> Supplied records
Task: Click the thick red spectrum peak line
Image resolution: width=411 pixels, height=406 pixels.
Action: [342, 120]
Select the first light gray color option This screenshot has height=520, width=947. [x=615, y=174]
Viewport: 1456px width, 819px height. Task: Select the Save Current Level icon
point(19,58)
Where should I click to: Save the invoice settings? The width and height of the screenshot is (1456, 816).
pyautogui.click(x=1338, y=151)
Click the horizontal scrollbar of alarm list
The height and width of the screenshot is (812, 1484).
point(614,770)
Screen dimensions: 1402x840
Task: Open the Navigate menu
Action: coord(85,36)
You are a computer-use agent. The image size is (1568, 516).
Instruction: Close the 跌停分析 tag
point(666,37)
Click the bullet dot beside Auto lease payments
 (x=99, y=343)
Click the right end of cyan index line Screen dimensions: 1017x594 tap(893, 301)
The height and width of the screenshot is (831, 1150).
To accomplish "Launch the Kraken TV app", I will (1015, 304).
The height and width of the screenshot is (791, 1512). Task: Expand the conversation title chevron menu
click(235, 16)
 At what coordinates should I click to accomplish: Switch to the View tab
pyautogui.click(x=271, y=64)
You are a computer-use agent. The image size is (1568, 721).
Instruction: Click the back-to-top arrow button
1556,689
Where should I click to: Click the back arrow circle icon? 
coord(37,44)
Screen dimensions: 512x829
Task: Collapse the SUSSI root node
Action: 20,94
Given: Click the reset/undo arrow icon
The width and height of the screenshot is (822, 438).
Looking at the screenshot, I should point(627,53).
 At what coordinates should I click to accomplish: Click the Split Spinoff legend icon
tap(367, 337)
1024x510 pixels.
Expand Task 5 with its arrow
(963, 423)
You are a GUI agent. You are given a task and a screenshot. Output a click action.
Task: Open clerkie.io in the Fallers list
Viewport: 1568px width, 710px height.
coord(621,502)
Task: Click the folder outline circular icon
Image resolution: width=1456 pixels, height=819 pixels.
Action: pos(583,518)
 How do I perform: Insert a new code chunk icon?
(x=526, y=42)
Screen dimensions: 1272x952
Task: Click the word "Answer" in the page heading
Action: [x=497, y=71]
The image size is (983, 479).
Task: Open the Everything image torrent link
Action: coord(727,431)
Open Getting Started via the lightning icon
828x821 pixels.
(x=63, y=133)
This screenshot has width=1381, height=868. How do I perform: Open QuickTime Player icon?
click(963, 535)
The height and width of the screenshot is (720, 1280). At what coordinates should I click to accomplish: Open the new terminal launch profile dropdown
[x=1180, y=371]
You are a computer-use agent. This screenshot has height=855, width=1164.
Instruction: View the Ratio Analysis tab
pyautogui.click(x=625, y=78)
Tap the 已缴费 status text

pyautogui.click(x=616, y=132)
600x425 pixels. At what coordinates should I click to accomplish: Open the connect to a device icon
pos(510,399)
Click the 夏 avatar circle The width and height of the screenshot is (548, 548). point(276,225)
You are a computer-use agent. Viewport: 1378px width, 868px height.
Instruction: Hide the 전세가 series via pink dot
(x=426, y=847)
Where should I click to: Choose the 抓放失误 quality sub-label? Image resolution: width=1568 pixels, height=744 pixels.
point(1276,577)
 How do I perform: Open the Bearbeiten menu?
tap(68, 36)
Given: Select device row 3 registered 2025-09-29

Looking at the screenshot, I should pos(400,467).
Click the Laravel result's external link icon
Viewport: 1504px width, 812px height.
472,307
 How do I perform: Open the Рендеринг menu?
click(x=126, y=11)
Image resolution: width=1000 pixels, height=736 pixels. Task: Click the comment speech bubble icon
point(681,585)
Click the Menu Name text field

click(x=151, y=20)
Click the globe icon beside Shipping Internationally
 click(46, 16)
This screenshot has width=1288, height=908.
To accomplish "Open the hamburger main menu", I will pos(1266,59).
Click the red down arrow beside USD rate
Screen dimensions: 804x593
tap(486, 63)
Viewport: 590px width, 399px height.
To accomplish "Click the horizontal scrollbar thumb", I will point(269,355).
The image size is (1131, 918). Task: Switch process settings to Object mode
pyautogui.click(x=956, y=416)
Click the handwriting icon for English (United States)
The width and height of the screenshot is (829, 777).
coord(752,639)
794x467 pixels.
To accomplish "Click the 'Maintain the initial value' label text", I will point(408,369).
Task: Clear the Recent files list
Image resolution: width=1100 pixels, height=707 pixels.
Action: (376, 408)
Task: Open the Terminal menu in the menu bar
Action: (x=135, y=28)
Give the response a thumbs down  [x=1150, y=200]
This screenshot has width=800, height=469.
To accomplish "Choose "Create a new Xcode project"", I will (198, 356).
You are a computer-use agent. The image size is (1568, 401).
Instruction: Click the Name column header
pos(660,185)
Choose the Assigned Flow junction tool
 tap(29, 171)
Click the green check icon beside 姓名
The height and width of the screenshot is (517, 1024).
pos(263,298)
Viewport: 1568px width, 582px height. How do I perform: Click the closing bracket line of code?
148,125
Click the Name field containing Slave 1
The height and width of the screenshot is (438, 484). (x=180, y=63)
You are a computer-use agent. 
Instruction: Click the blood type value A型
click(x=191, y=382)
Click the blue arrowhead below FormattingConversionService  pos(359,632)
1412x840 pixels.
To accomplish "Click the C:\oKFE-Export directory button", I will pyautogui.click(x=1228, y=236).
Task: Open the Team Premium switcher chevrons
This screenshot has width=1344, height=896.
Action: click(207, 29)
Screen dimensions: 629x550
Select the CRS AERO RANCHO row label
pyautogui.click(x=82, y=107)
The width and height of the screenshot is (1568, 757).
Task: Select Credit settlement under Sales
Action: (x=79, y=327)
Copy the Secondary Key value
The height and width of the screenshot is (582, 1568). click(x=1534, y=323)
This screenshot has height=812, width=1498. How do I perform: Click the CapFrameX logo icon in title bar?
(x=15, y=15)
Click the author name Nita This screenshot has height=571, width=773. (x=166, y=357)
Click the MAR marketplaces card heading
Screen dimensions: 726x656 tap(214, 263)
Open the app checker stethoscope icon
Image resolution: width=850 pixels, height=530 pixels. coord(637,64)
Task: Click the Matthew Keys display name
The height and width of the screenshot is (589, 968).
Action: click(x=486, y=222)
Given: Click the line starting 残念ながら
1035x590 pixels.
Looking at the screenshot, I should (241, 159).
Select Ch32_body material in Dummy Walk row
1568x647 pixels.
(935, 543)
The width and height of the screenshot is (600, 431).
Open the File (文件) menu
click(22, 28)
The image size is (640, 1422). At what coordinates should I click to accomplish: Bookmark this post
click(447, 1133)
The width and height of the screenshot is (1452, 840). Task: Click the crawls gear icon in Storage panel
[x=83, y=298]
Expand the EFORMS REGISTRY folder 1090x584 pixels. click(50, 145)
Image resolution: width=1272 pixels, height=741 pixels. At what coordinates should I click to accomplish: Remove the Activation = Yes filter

> Exercise description
Please put every line of the records above into a JSON list of strings, one string per line, leaving out any blank lines.

> The response
[
  "Task: Click the thick red spectrum peak line",
  "Image resolution: width=411 pixels, height=406 pixels.",
  "Action: [342, 120]",
  "Select the first light gray color option This screenshot has height=520, width=947. [x=615, y=174]",
  "Viewport: 1456px width, 819px height. Task: Select the Save Current Level icon",
  "point(19,58)",
  "Where should I click to: Save the invoice settings? The width and height of the screenshot is (1456, 816).",
  "pyautogui.click(x=1338, y=151)",
  "Click the horizontal scrollbar of alarm list",
  "The height and width of the screenshot is (812, 1484).",
  "point(614,770)",
  "Screen dimensions: 1402x840",
  "Task: Open the Navigate menu",
  "Action: coord(85,36)",
  "You are a computer-use agent. The image size is (1568, 516).",
  "Instruction: Close the 跌停分析 tag",
  "point(666,37)",
  "Click the bullet dot beside Auto lease payments",
  " (x=99, y=343)",
  "Click the right end of cyan index line Screen dimensions: 1017x594 tap(893, 301)",
  "The height and width of the screenshot is (831, 1150).",
  "To accomplish \"Launch the Kraken TV app\", I will (1015, 304).",
  "The height and width of the screenshot is (791, 1512). Task: Expand the conversation title chevron menu",
  "click(235, 16)",
  " At what coordinates should I click to accomplish: Switch to the View tab",
  "pyautogui.click(x=271, y=64)",
  "You are a computer-use agent. The image size is (1568, 721).",
  "Instruction: Click the back-to-top arrow button",
  "1556,689",
  "Where should I click to: Click the back arrow circle icon? ",
  "coord(37,44)",
  "Screen dimensions: 512x829",
  "Task: Collapse the SUSSI root node",
  "Action: 20,94",
  "Given: Click the reset/undo arrow icon",
  "The width and height of the screenshot is (822, 438).",
  "Looking at the screenshot, I should point(627,53).",
  " At what coordinates should I click to accomplish: Click the Split Spinoff legend icon",
  "tap(367, 337)",
  "1024x510 pixels.",
  "Expand Task 5 with its arrow",
  "(963, 423)",
  "You are a GUI agent. You are given a task and a screenshot. Output a click action.",
  "Task: Open clerkie.io in the Fallers list",
  "Viewport: 1568px width, 710px height.",
  "coord(621,502)",
  "Task: Click the folder outline circular icon",
  "Image resolution: width=1456 pixels, height=819 pixels.",
  "Action: pos(583,518)",
  " How do I perform: Insert a new code chunk icon?",
  "(x=526, y=42)",
  "Screen dimensions: 1272x952",
  "Task: Click the word \"Answer\" in the page heading",
  "Action: [x=497, y=71]",
  "The image size is (983, 479).",
  "Task: Open the Everything image torrent link",
  "Action: coord(727,431)",
  "Open Getting Started via the lightning icon",
  "828x821 pixels.",
  "(x=63, y=133)",
  "This screenshot has width=1381, height=868. How do I perform: Open QuickTime Player icon?",
  "click(963, 535)",
  "The height and width of the screenshot is (720, 1280). At what coordinates should I click to accomplish: Open the new terminal launch profile dropdown",
  "[x=1180, y=371]",
  "You are a computer-use agent. This screenshot has height=855, width=1164.",
  "Instruction: View the Ratio Analysis tab",
  "pyautogui.click(x=625, y=78)",
  "Tap the 已缴费 status text",
  "pyautogui.click(x=616, y=132)",
  "600x425 pixels. At what coordinates should I click to accomplish: Open the connect to a device icon",
  "pos(510,399)",
  "Click the 夏 avatar circle The width and height of the screenshot is (548, 548). point(276,225)",
  "You are a computer-use agent. Viewport: 1378px width, 868px height.",
  "Instruction: Hide the 전세가 series via pink dot",
  "(x=426, y=847)",
  "Where should I click to: Choose the 抓放失误 quality sub-label? Image resolution: width=1568 pixels, height=744 pixels.",
  "point(1276,577)",
  " How do I perform: Open the Bearbeiten menu?",
  "tap(68, 36)",
  "Given: Select device row 3 registered 2025-09-29",
  "Looking at the screenshot, I should pos(400,467).",
  "Click the Laravel result's external link icon",
  "Viewport: 1504px width, 812px height.",
  "472,307",
  " How do I perform: Open the Рендеринг menu?",
  "click(x=126, y=11)",
  "Image resolution: width=1000 pixels, height=736 pixels. Task: Click the comment speech bubble icon",
  "point(681,585)",
  "Click the Menu Name text field",
  "click(x=151, y=20)",
  "Click the globe icon beside Shipping Internationally",
  " click(46, 16)",
  "This screenshot has width=1288, height=908.",
  "To accomplish \"Open the hamburger main menu\", I will pos(1266,59).",
  "Click the red down arrow beside USD rate",
  "Screen dimensions: 804x593",
  "tap(486, 63)",
  "Viewport: 590px width, 399px height.",
  "To accomplish \"Click the horizontal scrollbar thumb\", I will point(269,355).",
  "The image size is (1131, 918). Task: Switch process settings to Object mode",
  "pyautogui.click(x=956, y=416)",
  "Click the handwriting icon for English (United States)",
  "The width and height of the screenshot is (829, 777).",
  "coord(752,639)",
  "794x467 pixels.",
  "To accomplish \"Click the 'Maintain the initial value' label text\", I will point(408,369).",
  "Task: Clear the Recent files list",
  "Image resolution: width=1100 pixels, height=707 pixels.",
  "Action: (376, 408)",
  "Task: Open the Terminal menu in the menu bar",
  "Action: (x=135, y=28)",
  "Give the response a thumbs down  [x=1150, y=200]",
  "This screenshot has width=800, height=469.",
  "To accomplish \"Choose \"Create a new Xcode project\"\", I will (198, 356).",
  "You are a computer-use agent. The image size is (1568, 401).",
  "Instruction: Click the Name column header",
  "pos(660,185)",
  "Choose the Assigned Flow junction tool",
  " tap(29, 171)",
  "Click the green check icon beside 姓名",
  "The height and width of the screenshot is (517, 1024).",
  "pos(263,298)",
  "Viewport: 1568px width, 582px height. How do I perform: Click the closing bracket line of code?",
  "148,125",
  "Click the Name field containing Slave 1",
  "The height and width of the screenshot is (438, 484). (x=180, y=63)",
  "You are a computer-use agent. ",
  "Instruction: Click the blood type value A型",
  "click(x=191, y=382)",
  "Click the blue arrowhead below FormattingConversionService  pos(359,632)",
  "1412x840 pixels.",
  "To accomplish \"Click the C:\\oKFE-Export directory button\", I will pyautogui.click(x=1228, y=236).",
  "Task: Open the Team Premium switcher chevrons",
  "This screenshot has width=1344, height=896.",
  "Action: click(207, 29)",
  "Screen dimensions: 629x550",
  "Select the CRS AERO RANCHO row label",
  "pyautogui.click(x=82, y=107)",
  "The width and height of the screenshot is (1568, 757).",
  "Task: Select Credit settlement under Sales",
  "Action: (x=79, y=327)",
  "Copy the Secondary Key value",
  "The height and width of the screenshot is (582, 1568). click(x=1534, y=323)",
  "This screenshot has height=812, width=1498. How do I perform: Click the CapFrameX logo icon in title bar?",
  "(x=15, y=15)",
  "Click the author name Nita This screenshot has height=571, width=773. (x=166, y=357)",
  "Click the MAR marketplaces card heading",
  "Screen dimensions: 726x656 tap(214, 263)",
  "Open the app checker stethoscope icon",
  "Image resolution: width=850 pixels, height=530 pixels. coord(637,64)",
  "Task: Click the Matthew Keys display name",
  "The height and width of the screenshot is (589, 968).",
  "Action: click(x=486, y=222)",
  "Given: Click the line starting 残念ながら",
  "1035x590 pixels.",
  "Looking at the screenshot, I should (241, 159).",
  "Select Ch32_body material in Dummy Walk row",
  "1568x647 pixels.",
  "(935, 543)",
  "The width and height of the screenshot is (600, 431).",
  "Open the File (文件) menu",
  "click(22, 28)",
  "The image size is (640, 1422). At what coordinates should I click to accomplish: Bookmark this post",
  "click(447, 1133)",
  "The width and height of the screenshot is (1452, 840). Task: Click the crawls gear icon in Storage panel",
  "[x=83, y=298]",
  "Expand the EFORMS REGISTRY folder 1090x584 pixels. click(50, 145)",
  "Image resolution: width=1272 pixels, height=741 pixels. At what coordinates should I click to accomplish: Remove the Activation = Yes filter"
]